Picture This: The Art of Looking Like a Scientist

Emily Wheater // Earlier this year, the Wellcome Trust in the UK announced their new Photography Prize. They call on photographers to share, uncover, and disseminate new insights into medicine and healthcare at several levels of resolution: the global and social, technological, and biological. The Awards are a celebration of photography intersecting with science to communicate complex ideas and realities through the medium of vision.  In the scientific tradition since Muybridge’s galloping horses, photography has become crucial for the recording and dissemination of science.

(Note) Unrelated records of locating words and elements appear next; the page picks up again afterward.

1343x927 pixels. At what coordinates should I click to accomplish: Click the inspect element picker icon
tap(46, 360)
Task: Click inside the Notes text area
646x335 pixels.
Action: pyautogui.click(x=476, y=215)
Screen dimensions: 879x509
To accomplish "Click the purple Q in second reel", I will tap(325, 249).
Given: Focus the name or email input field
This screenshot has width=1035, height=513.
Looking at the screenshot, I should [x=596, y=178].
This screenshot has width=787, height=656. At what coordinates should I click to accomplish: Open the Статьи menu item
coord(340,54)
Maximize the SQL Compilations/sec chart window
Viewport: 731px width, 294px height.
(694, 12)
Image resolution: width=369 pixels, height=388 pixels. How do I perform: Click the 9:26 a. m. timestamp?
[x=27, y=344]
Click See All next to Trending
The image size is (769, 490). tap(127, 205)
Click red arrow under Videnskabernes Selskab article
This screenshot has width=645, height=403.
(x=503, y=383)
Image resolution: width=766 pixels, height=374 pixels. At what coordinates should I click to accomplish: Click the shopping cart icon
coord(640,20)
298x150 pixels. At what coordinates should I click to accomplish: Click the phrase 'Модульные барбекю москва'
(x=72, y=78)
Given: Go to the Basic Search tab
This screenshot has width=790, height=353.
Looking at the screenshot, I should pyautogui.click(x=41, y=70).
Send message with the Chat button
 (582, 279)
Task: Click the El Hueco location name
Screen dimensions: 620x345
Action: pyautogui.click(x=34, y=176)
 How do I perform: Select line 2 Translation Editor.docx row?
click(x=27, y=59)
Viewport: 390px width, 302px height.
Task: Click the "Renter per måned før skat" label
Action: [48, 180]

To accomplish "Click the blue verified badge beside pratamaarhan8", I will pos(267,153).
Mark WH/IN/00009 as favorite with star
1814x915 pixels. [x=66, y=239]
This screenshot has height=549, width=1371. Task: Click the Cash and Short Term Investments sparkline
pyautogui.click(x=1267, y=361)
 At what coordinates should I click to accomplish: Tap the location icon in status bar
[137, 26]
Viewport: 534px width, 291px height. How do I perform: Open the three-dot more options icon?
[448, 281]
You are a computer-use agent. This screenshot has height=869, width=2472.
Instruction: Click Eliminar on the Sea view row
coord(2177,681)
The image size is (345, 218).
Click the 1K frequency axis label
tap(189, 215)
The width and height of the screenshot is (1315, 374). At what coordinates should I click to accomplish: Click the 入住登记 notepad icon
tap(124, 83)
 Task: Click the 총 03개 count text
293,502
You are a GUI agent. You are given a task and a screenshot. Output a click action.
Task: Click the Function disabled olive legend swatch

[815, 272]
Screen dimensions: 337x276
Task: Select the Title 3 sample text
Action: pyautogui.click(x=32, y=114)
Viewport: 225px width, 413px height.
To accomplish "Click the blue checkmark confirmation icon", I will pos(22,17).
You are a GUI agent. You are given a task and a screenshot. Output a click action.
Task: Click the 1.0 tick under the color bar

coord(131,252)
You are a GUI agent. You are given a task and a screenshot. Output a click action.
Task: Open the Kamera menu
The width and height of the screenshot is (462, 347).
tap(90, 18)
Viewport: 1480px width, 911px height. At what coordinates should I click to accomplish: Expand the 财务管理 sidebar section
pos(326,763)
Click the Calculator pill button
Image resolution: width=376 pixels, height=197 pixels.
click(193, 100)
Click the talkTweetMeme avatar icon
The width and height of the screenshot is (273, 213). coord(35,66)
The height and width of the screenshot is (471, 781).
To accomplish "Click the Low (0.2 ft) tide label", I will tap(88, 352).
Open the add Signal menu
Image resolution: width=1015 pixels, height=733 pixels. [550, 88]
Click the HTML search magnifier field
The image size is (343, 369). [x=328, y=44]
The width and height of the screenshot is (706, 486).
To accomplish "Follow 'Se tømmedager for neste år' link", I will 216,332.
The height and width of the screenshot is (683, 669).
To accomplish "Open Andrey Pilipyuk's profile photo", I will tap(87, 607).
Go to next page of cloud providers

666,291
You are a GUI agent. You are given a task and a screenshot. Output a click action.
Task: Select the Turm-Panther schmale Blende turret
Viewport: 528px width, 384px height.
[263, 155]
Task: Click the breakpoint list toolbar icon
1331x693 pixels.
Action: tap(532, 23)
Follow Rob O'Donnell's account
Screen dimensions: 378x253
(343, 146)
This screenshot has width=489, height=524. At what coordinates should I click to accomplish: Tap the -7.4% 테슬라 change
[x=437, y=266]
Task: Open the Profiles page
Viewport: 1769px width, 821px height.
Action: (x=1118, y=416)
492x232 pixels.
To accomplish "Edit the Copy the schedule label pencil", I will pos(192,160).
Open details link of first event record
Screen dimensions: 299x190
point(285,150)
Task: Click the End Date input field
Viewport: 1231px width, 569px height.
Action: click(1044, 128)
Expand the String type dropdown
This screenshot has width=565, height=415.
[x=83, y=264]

Its influence can be observed in any scientific journal and thousands of biomedical images showing our bodies’ organs, cells, and molecules; the principles of exposure, resolution and magnification capturing experimental data and (hopefully) reflecting scientific truth. In science, Emile Zola’s pronouncement that “You cannot claim to have really seen something until you have photographed it” acquires a stark literality.

Considering how important images and imaging are to the modern scientist, one could reasonably assume that learning how to read, interpret and construct images was a crucial element of scientific education. Indeed, as this is a visual world with arguably the majority of our culture communicated through watching, glimpsing, and looking, one could reasonably assume that this was an important skill for anyone. Ramon y Cajal, a Nobel prize-winning neuroscientist of the 19th-20thC (as well as an artist and photographer) said: “A graphic representation of the object guarantees the exactness of the observation itself”.  All that is well and good, providing you know how to handle the graphic representation.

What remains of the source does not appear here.